▸ **EXERCISE AIM**: Could you retype the records below exactly as they appear, skipping any pictures?

======== RECORD EXCERPTS ========

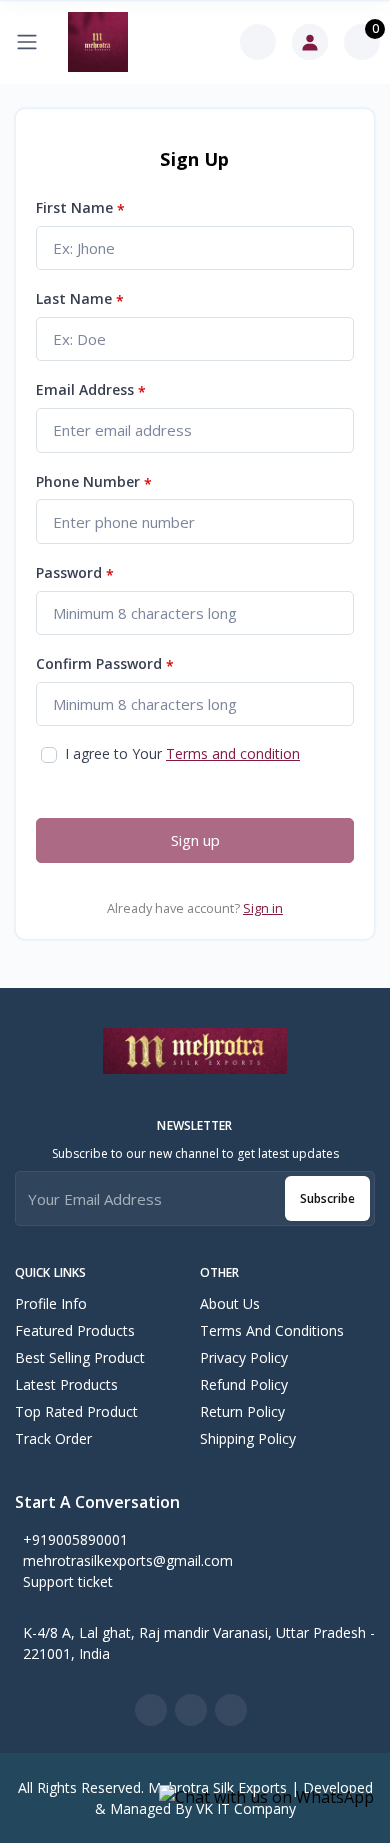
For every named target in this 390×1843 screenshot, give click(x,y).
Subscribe (327, 1198)
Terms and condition (233, 753)
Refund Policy (244, 1384)
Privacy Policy (244, 1357)
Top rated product (76, 1411)
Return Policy (242, 1411)
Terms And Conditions (272, 1330)
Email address (91, 390)
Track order (53, 1438)
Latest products (66, 1384)
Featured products (75, 1330)
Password (75, 573)
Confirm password (105, 664)
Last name (80, 299)
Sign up (195, 840)
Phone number (94, 482)
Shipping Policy (248, 1438)
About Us (230, 1303)
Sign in (263, 908)
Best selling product (80, 1357)
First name (80, 208)
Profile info (51, 1303)
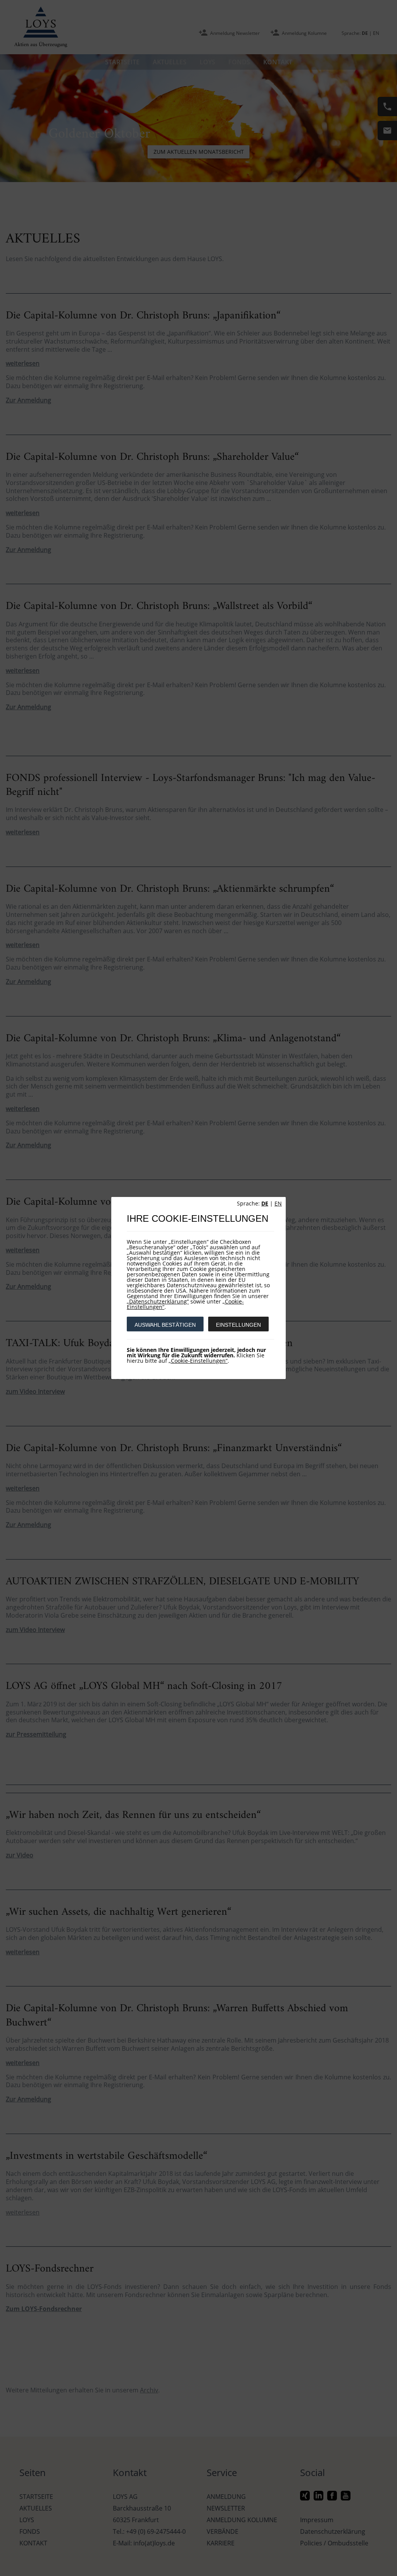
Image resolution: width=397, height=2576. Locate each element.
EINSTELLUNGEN (238, 1325)
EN (278, 1203)
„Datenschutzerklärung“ (158, 1301)
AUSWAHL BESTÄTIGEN (165, 1325)
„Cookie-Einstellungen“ (198, 1360)
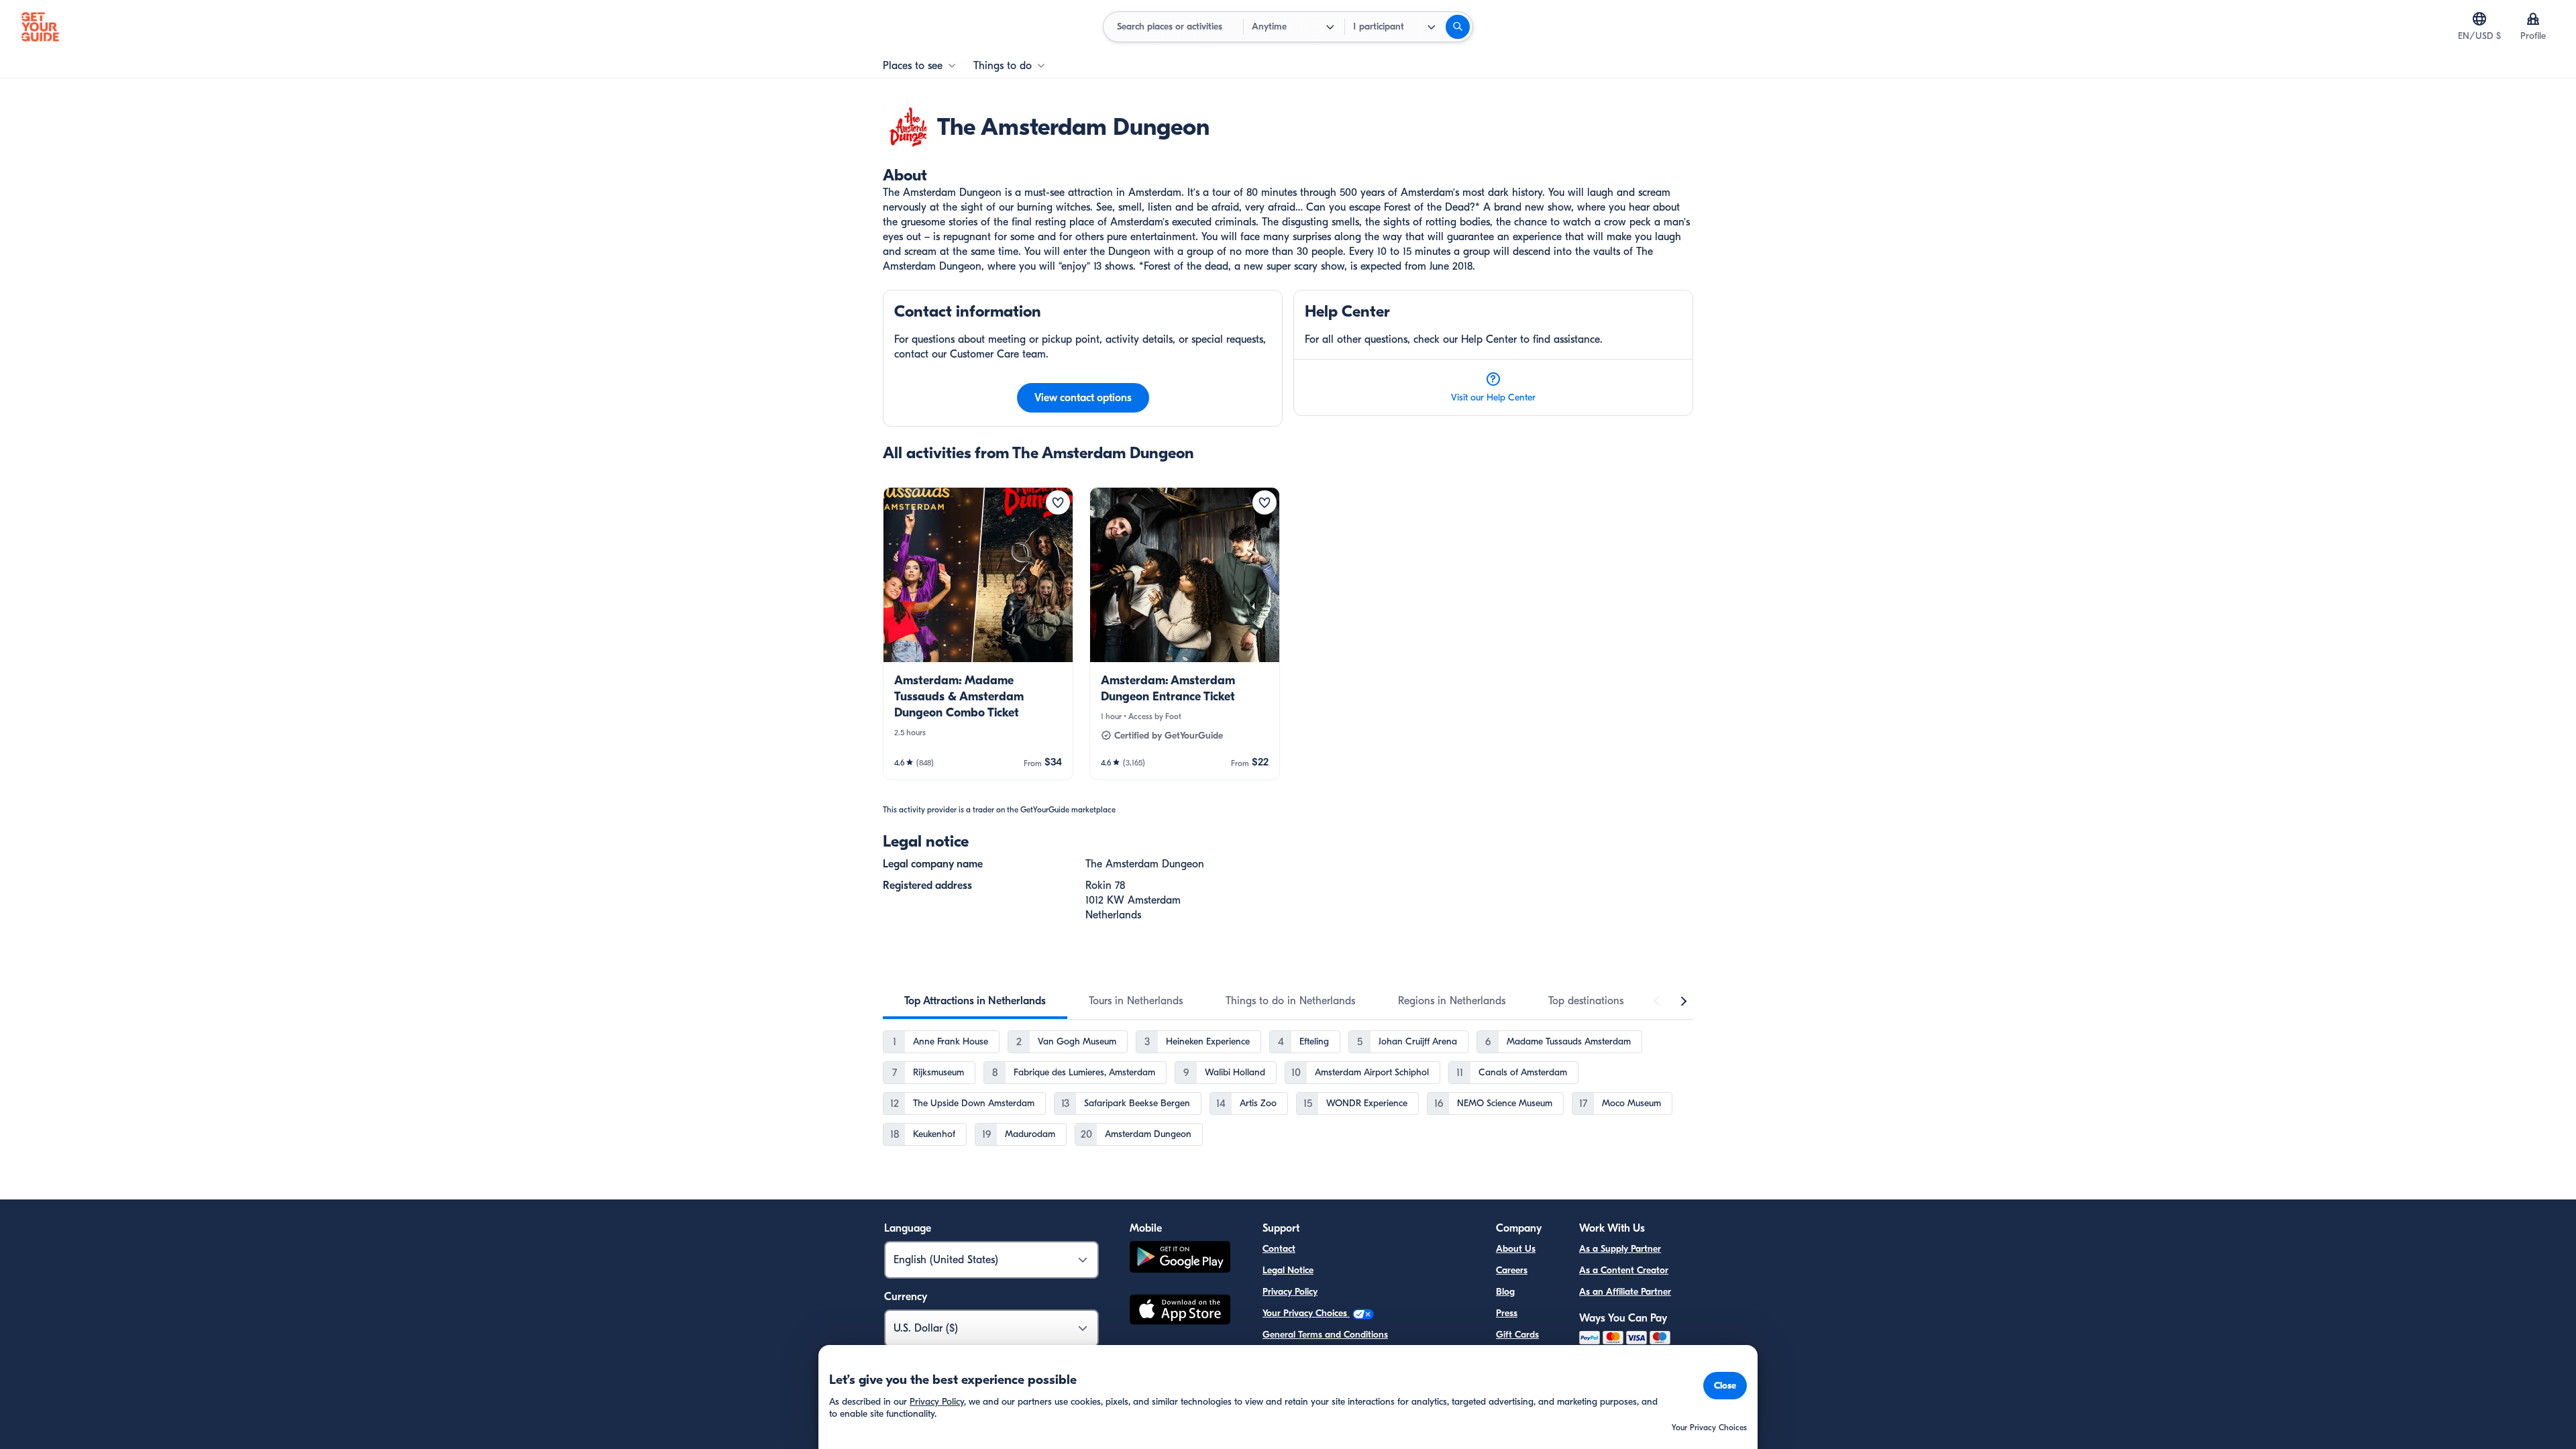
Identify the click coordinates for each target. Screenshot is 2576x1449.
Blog (1505, 1291)
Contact (1279, 1248)
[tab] (975, 1001)
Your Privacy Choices (1306, 1313)
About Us (1516, 1248)
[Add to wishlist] (1058, 502)
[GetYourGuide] (40, 26)
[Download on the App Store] (1180, 1311)
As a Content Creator (1623, 1270)
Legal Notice (1288, 1270)
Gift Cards (1517, 1334)
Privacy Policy (1290, 1291)
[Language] (2479, 19)
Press (1506, 1313)
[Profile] (2533, 19)
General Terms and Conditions (1325, 1334)
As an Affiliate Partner (1625, 1291)
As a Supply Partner (1620, 1248)
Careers (1511, 1270)
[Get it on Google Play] (1180, 1259)
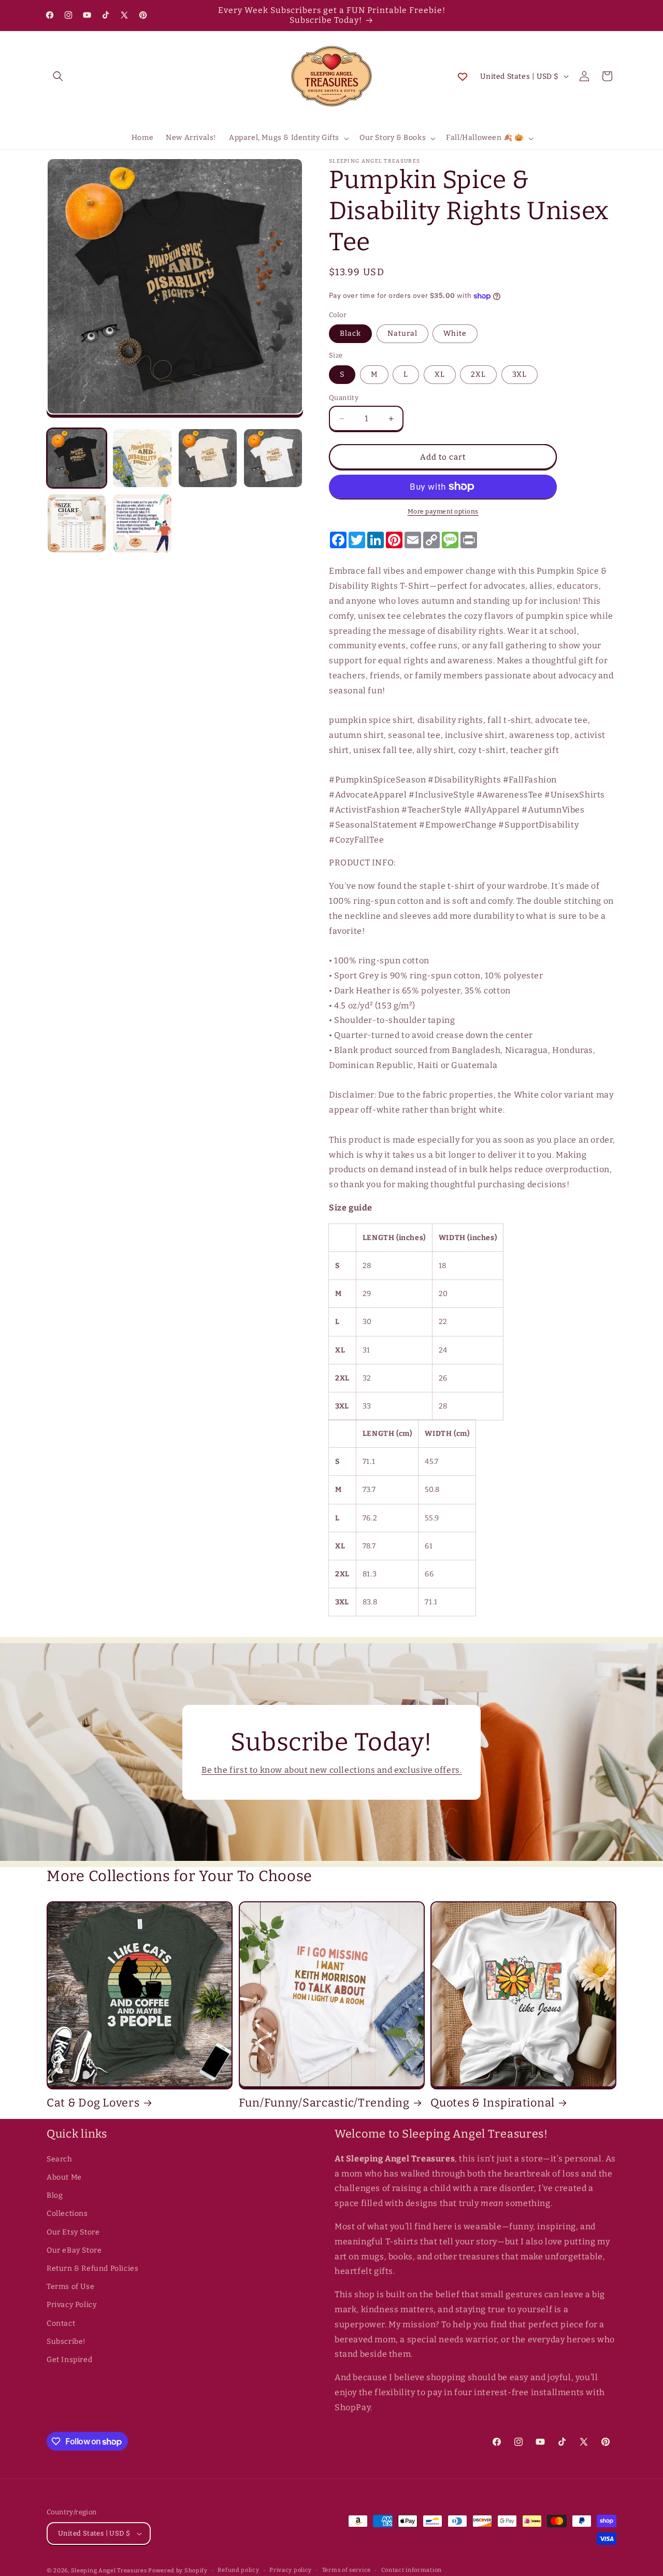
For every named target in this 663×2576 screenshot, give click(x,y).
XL (440, 374)
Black (350, 333)
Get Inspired (69, 2359)
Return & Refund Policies (92, 2268)
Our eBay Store (74, 2250)
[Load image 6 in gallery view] (142, 523)
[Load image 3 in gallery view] (208, 458)
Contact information (411, 2570)
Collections (67, 2214)
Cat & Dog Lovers (93, 2103)
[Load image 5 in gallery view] (77, 523)
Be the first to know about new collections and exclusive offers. (331, 1770)
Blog (55, 2195)
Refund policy (238, 2570)
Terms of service (346, 2570)
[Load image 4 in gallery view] (273, 458)
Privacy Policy (71, 2305)
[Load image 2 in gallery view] (142, 458)
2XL (478, 374)
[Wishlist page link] (462, 76)
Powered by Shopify (178, 2570)
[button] (58, 76)
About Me (64, 2177)
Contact (61, 2323)
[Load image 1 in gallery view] (77, 458)
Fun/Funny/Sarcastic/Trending (324, 2103)
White (455, 333)
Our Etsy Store (73, 2232)
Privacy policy (290, 2570)
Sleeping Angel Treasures (109, 2570)
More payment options (443, 511)
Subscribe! (66, 2341)
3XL (519, 374)
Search (60, 2159)
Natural (402, 333)
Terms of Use (70, 2286)
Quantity (343, 398)
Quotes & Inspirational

========

▸ **EXERCISE RESPONSE**:
For every named target in this 390×1843 screenshot, give click(x,y).
Subscribe (327, 1198)
Terms and condition (233, 753)
Refund Policy (244, 1384)
Privacy Policy (244, 1357)
Top rated product (76, 1411)
Return Policy (242, 1411)
Terms And Conditions (272, 1330)
Email address (91, 390)
Track order (53, 1438)
Latest products (66, 1384)
Featured products (75, 1330)
Password (75, 573)
Confirm password (105, 664)
Last name (80, 299)
Sign up (195, 840)
Phone number (94, 482)
Shipping Policy (248, 1438)
About Us (230, 1303)
Sign in (263, 908)
Best selling product (80, 1357)
First name (80, 208)
Profile info (51, 1303)
Image resolution: width=397, height=2576. Locate each element.
EINSTELLUNGEN (238, 1325)
EN (278, 1203)
„Datenschutzerklärung“ (158, 1301)
AUSWAHL BESTÄTIGEN (165, 1325)
„Cookie-Einstellungen“ (198, 1360)
Identify the click coordinates for each target. Screenshot is 2576x1449.
Blog (1505, 1291)
Contact (1279, 1248)
[tab] (975, 1001)
Your Privacy Choices (1306, 1313)
About Us (1516, 1248)
[Add to wishlist] (1058, 502)
[GetYourGuide] (40, 26)
[Download on the App Store] (1180, 1311)
As a Content Creator (1623, 1270)
Legal Notice (1288, 1270)
Gift Cards (1517, 1334)
Privacy Policy (1290, 1291)
[Language] (2479, 19)
Press (1506, 1313)
[Profile] (2533, 19)
General Terms and Conditions (1325, 1334)
As an Affiliate Partner (1625, 1291)
As a Supply Partner (1620, 1248)
Careers (1511, 1270)
[Get it on Google Play] (1180, 1259)
For every named target in this 663×2576 screenshot, give click(x,y).
XL (440, 374)
Black (350, 333)
Get Inspired (69, 2359)
Return & Refund Policies (92, 2268)
Our eBay Store (74, 2250)
[Load image 6 in gallery view] (142, 523)
[Load image 3 in gallery view] (208, 458)
Contact information (411, 2570)
Collections (67, 2214)
Cat & Dog Lovers (93, 2103)
[Load image 5 in gallery view] (77, 523)
Be the first to know about new collections and exclusive offers. (331, 1770)
Blog (55, 2195)
Refund policy (238, 2570)
Terms of service (346, 2570)
[Load image 4 in gallery view] (273, 458)
Privacy Policy (71, 2305)
[Load image 2 in gallery view] (142, 458)
2XL (478, 374)
[Wishlist page link] (462, 76)
Powered by Shopify (178, 2570)
[button] (58, 76)
About Me (64, 2177)
Contact (61, 2323)
[Load image 1 in gallery view] (77, 458)
Fun/Funny/Sarcastic/Trending (324, 2103)
White (455, 333)
Our Etsy Store (73, 2232)
Privacy policy (290, 2570)
Sleeping Angel Treasures (109, 2570)
More payment options (443, 511)
Subscribe! (66, 2341)
3XL (519, 374)
Search (60, 2159)
Natural (402, 333)
Terms of Use (70, 2286)
Quantity (343, 398)
Quotes & Inspirational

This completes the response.